Wednesday, August 12, 2009

The Panicked Buildup to America

It's all coming to an end. I've been in Kazakhstan for two years now. I have less than three months left before I am released and start toward home. It seems an appropriate time to do some reflection.

Has my service been exceptional and everything I wanted it to be? No. But has it been good, fun and fulfilling? Yes. I've second guessed my decision to join Peace Corps, but I believe the experience has been positive. I've taken a lot away from my time here: learning a bit about the world but even more about myself. In no other program can you get the same experience of living within a community, and becoming a part of it, than in Peace Corps.

I feel that a lot of the work I do is futile. The school children are not really learning much English. They aren't interested in foreign languages. Sometimes I think that this is through some fault of my own. Then I remember what I was like during High School, and how much attention I paid during German class. I like to think I've at least provided a good role model for the young men at school and left a lasting impression on the people I've met.

I had a nightmare the other night. I was home, in my old bedroom, and I was holding the door closed so none of my family could come in. I was feeling lost and apart from everybody. Since that dream, a sort of dread has begun to grow in me about what I will do with myself once I'm back. How I will go from being a local celebrity to another face in the crowd? How will I go from a setting where I'm experiencing something new almost daily, challenging myself and growing to the daily grind and typical mid-20's lifestyle?

On top of that, how will I find a job? What sort of career am I actually interested in? It's a lot to consider, and will likely lead to minor panic attacks as my Close of Service date (Nov. 6th) approaches. The closer I come to leaving, the more worried I will grow, I'm sure. I have friends, both Americans and locals, that I feel like I will be seeing for the last time. Leaving America to come here, I had the knowledge that in two or three years I would see them all again. Now, it's unlikely I will make the trip out here again, unless I find a job that will pay me to. How do you say goodbye for the last time?

All of these questions run through my head every day, and every night as I wait for sleep to overtake me and bring me that much closer to all of you back home. I'm immensely excited for coming home. The things I will do, people I will get to see and get to know again. Sometimes it makes it hard to remain here, sitting in my apartment or going to school. But once the fairy tale wears off and I've been home for a month or two, it'll be hard.

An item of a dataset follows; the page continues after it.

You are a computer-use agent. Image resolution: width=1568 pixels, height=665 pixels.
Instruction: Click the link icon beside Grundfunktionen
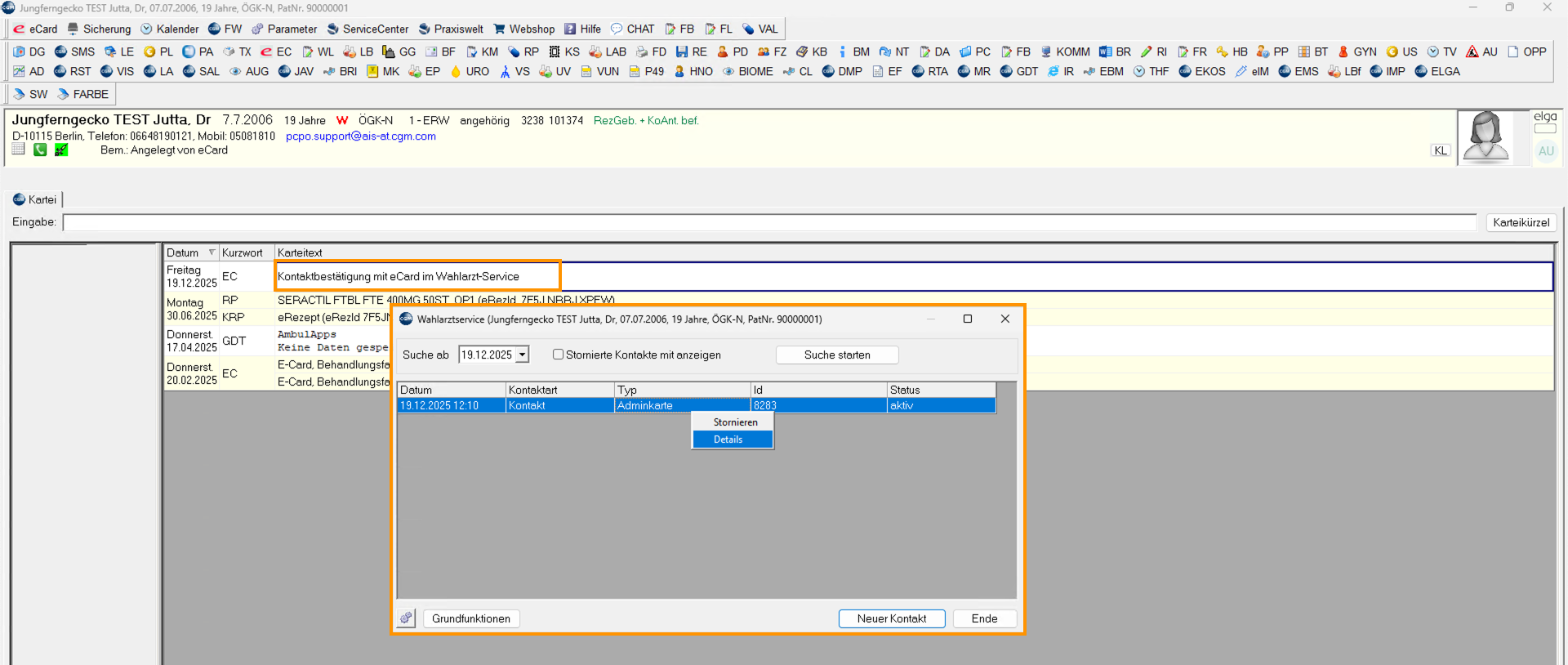coord(406,618)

Sort of a morose blog post. I hate to leave all of you on such a down note. Summer has been slow though, and not post-worthy has happened. My days are filled with running, internet, tv and books. I visit some folks, I got to do a little bit of travel that was relaxing and very welcome. School will begin in about a month, at which point time will race by and before I know it, I'll be home. I'm savoring my remaining time here. It's been great, and the departure will be very bitter sweet.


Randy said...

Sometimes doing what you can is all you really need to do. So they're not building a full sized Jeff statue (does anyone really want that, anyway?), but maybe a few kids in the village will remember the cool American that helped them in the comedy competition, or taught them Ultimate Frisbee, or any number of things you shared with them.

When you come home you might have a little bit of fitting back in to do, but you'll find something worthwhile, especially if you go off to grad school. Life doesn't have to be mundane if you don't let it. We love you, and we can't wait to welcome you home. I hope you can find a way to enjoy your last months of service.

Jeff said...

I don't worry about enjoying it. I'm sure that will happen. I was walking around tonight, as the sun was setting, and thinking how much I really enjoy this place. There are things I wish were different about it, but it has been my home for two years and I really do love it.

My worry comes more from my repatriation and sense of fulfillment I hope to have when this is all done. It'll take some work, but I'm sure I'll adjust without too many problems.

Pavlodar Swede said...

Oh the terrible summer lives of a TEFL volunteer...

Hear ya on the what to do next, though... I decided that I can't make a decision here and so I'm gonna keep my options open by applying to everything (jobs, grad schools, taking GREs, etc.), but that I won't be able to examine where my life is going next until i'm home and removed from this life. If I miss it enough, I might come back to Almaty, if not, i'll move on to working and then grad school.